## Source material

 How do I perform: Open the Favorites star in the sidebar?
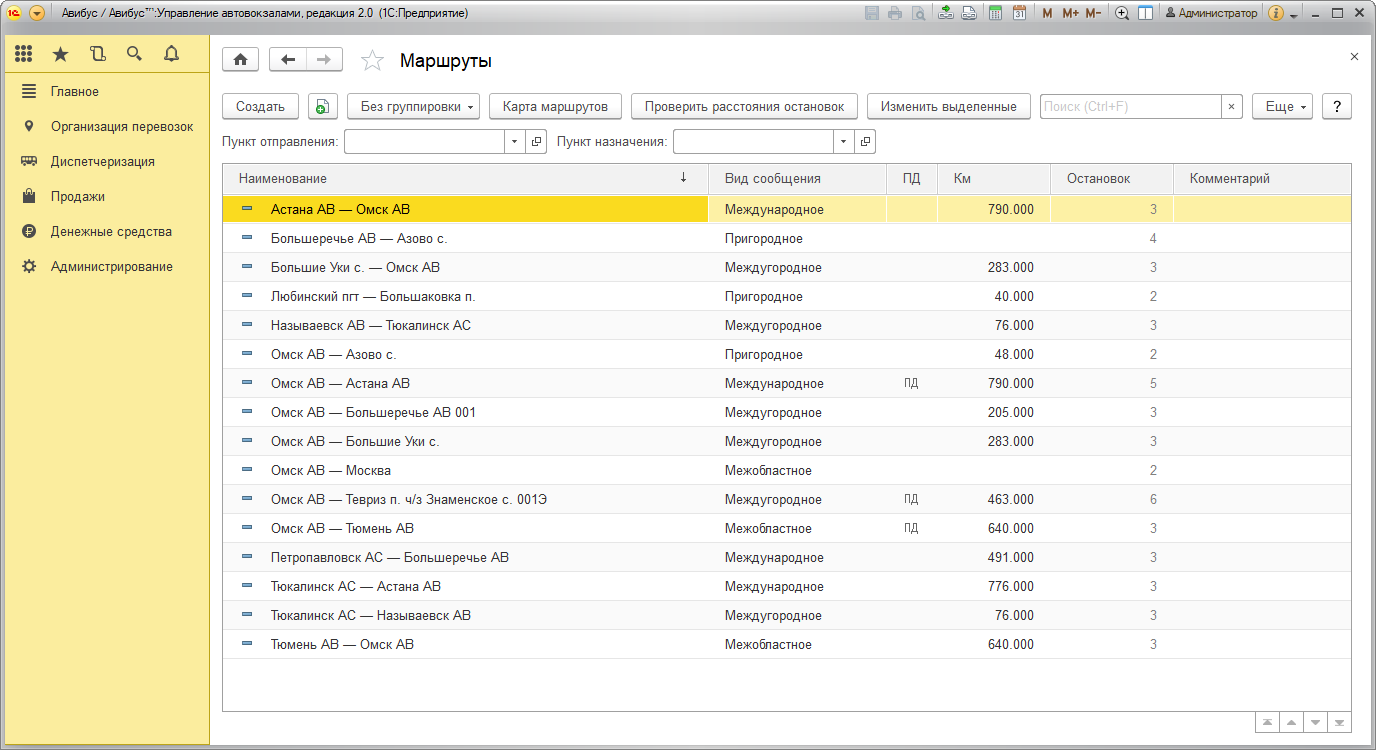(61, 55)
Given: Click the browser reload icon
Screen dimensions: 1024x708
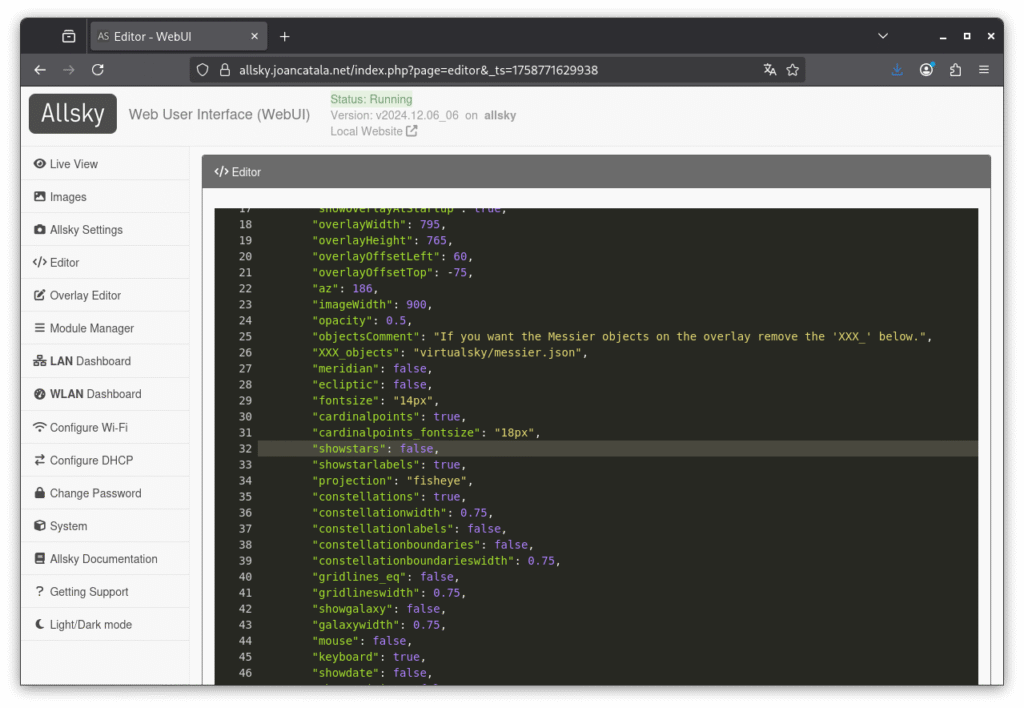Looking at the screenshot, I should click(97, 70).
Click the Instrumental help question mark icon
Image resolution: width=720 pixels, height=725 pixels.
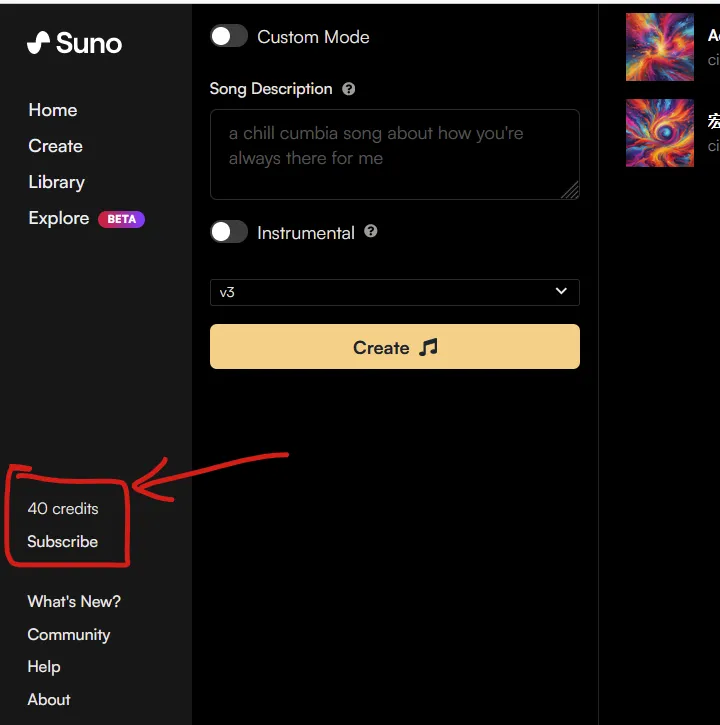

## Brief
Please count, in the material above, the lines that hold the word "icon", and report only the total.

## Result below
2